SL GTN for angina attacks
beta blocker or Ca2+ channel blocker 1st line depending on pt choice, comorbidities and CIs, if Ca2+ as monotherapy use rate limiting e.g. diltiazem or verapamil. if in comb with beta blocker then long acting dihydropyridine e.g. nifedipine
increase to max tolerated dose if inadequate control, if still inadequate swap to other or add it on
if cannot tolerate, then consider adding LA nitrate or ivabradine-ADR include luminous phenomena or nicorandil or ranolazine
3rd anti anginal only if pt not controlled and is awaiting PCI or CABG assessment or these have been deemed inappropriate
biggest RF for infective endocarditis?
previous episode of endocarditis
non-infective causes of endocarditis?
SLE (libman-sacks)
malignancy-marantic endocarditis
when is rate control the preferred 1st line drug treatment for acute AF e.g. beta blocker or rate limiting Ca2+ blocker e.g. verapamil or diltiazem?

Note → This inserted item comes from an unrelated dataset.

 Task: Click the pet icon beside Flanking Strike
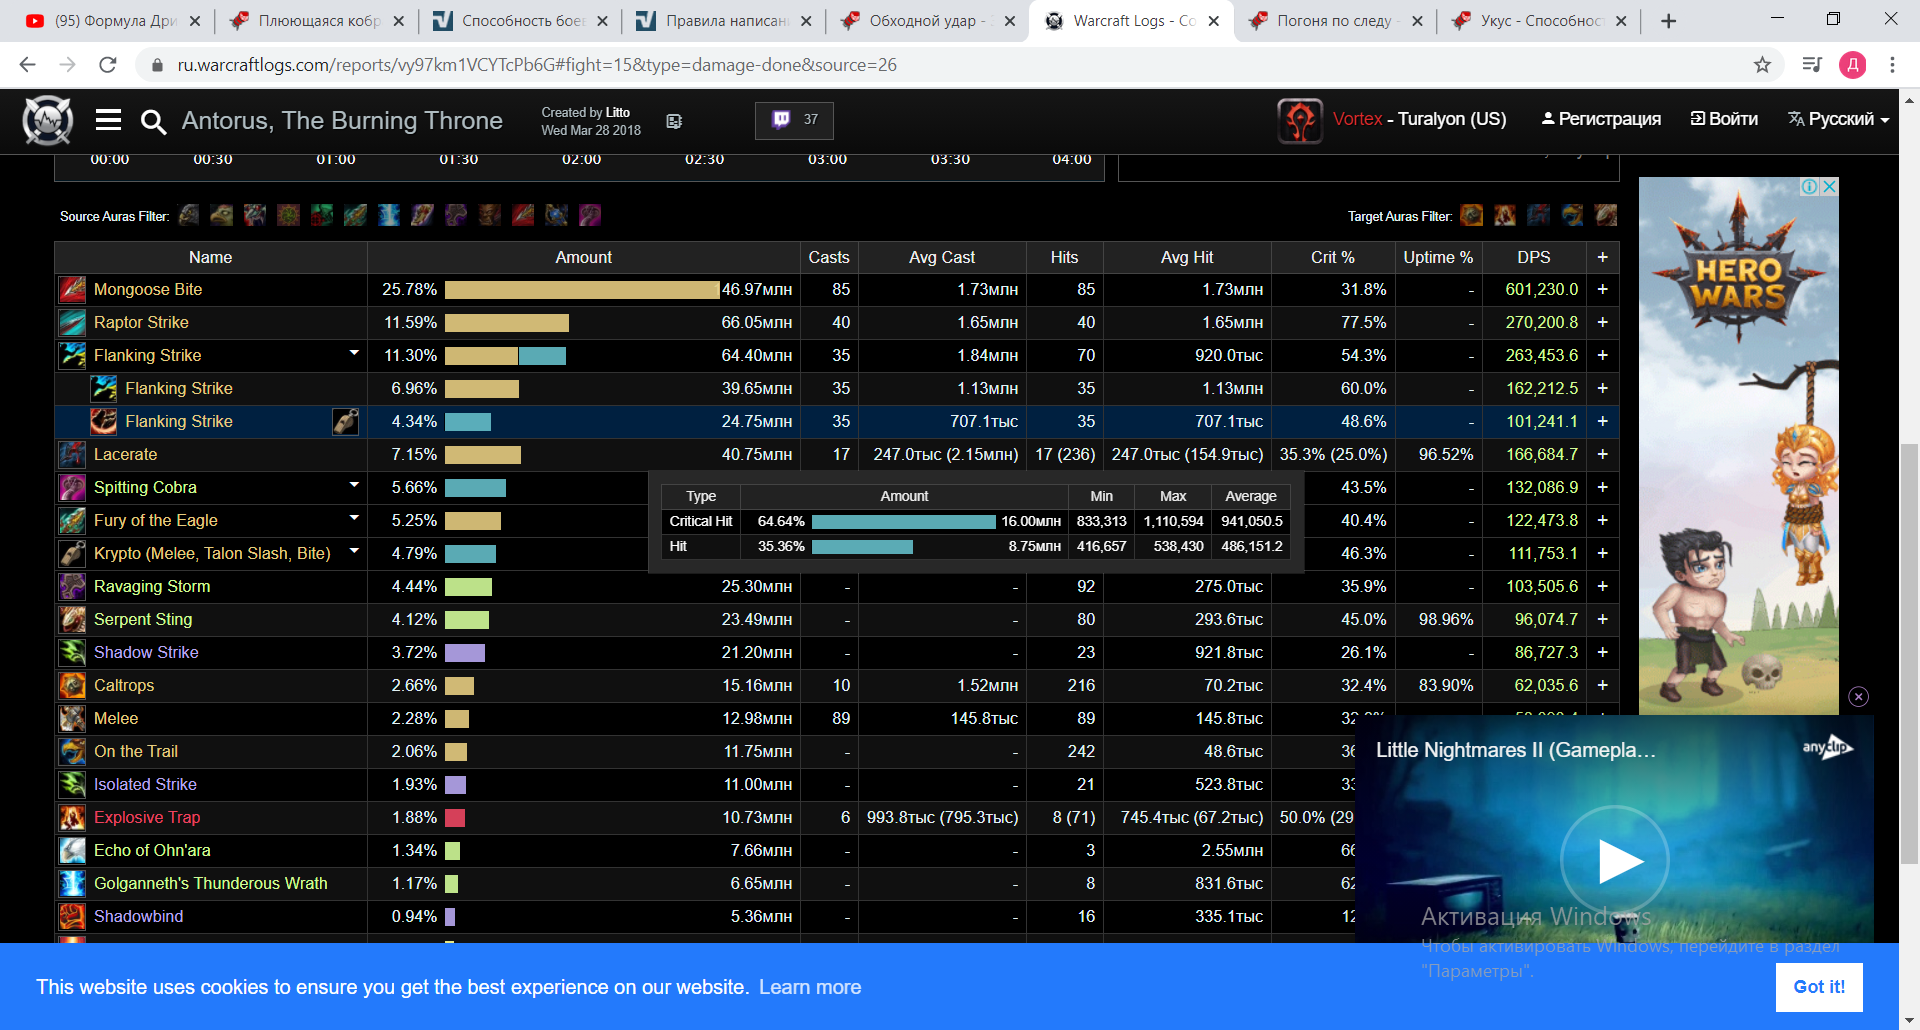point(345,422)
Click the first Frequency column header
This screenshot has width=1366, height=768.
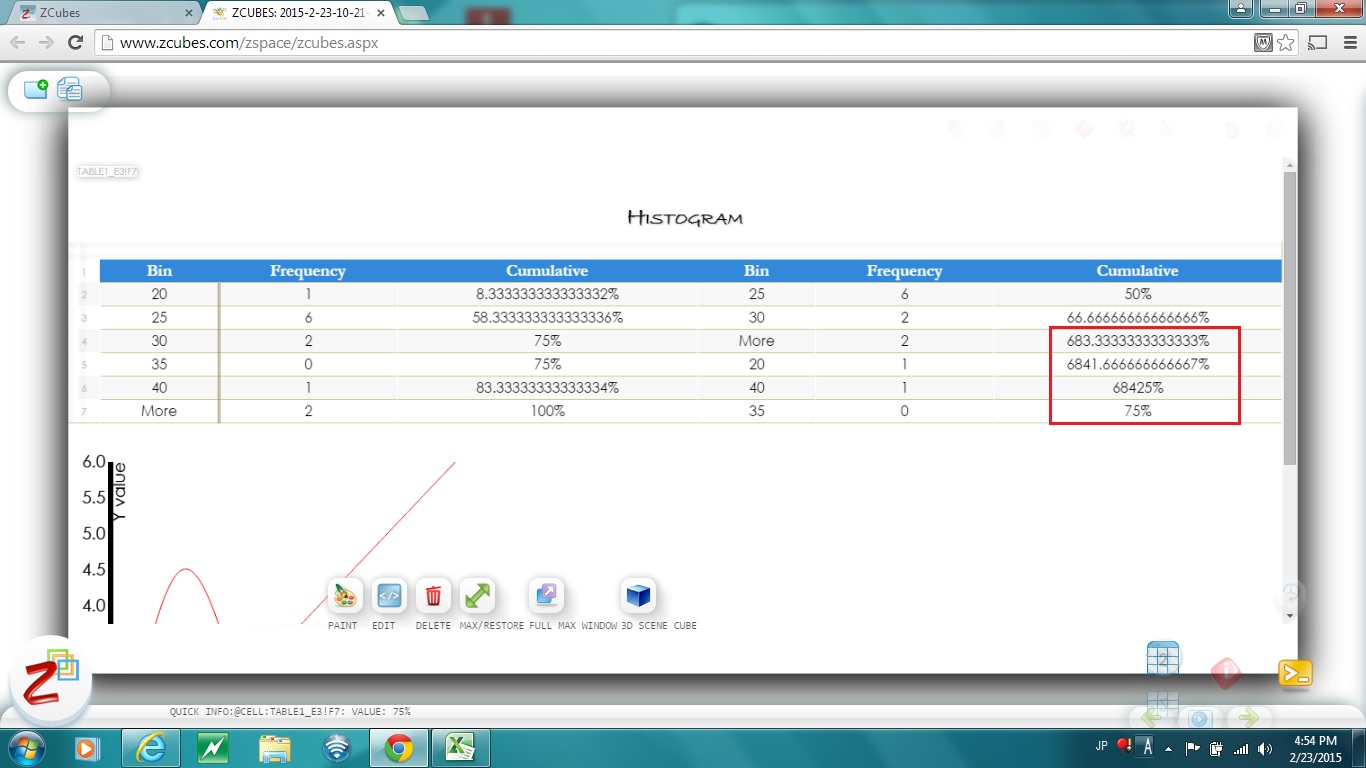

if onset is more than 48hrs or is uncertain
would NOT be 1st line if new onset AF, heart failure secondary to AF, AF with a reversible cause, or rhythm control indicated clinically e.g. with flecainide.
preferred treatment for rapid control of ventricular rate in atrial flutter?
IV beta blocker or verapamil
note anticoagulant treatment follows same assessment criteria as for AF
treatment for recurrent atrial flutter?
catheter ablation
treatment of bradycardia post MI?
IV atropine, 500 micrograms every 3-5mins, max=3mg per course
treatment of pre-excited AF?
electrical cardioversion, as risk of sudden death.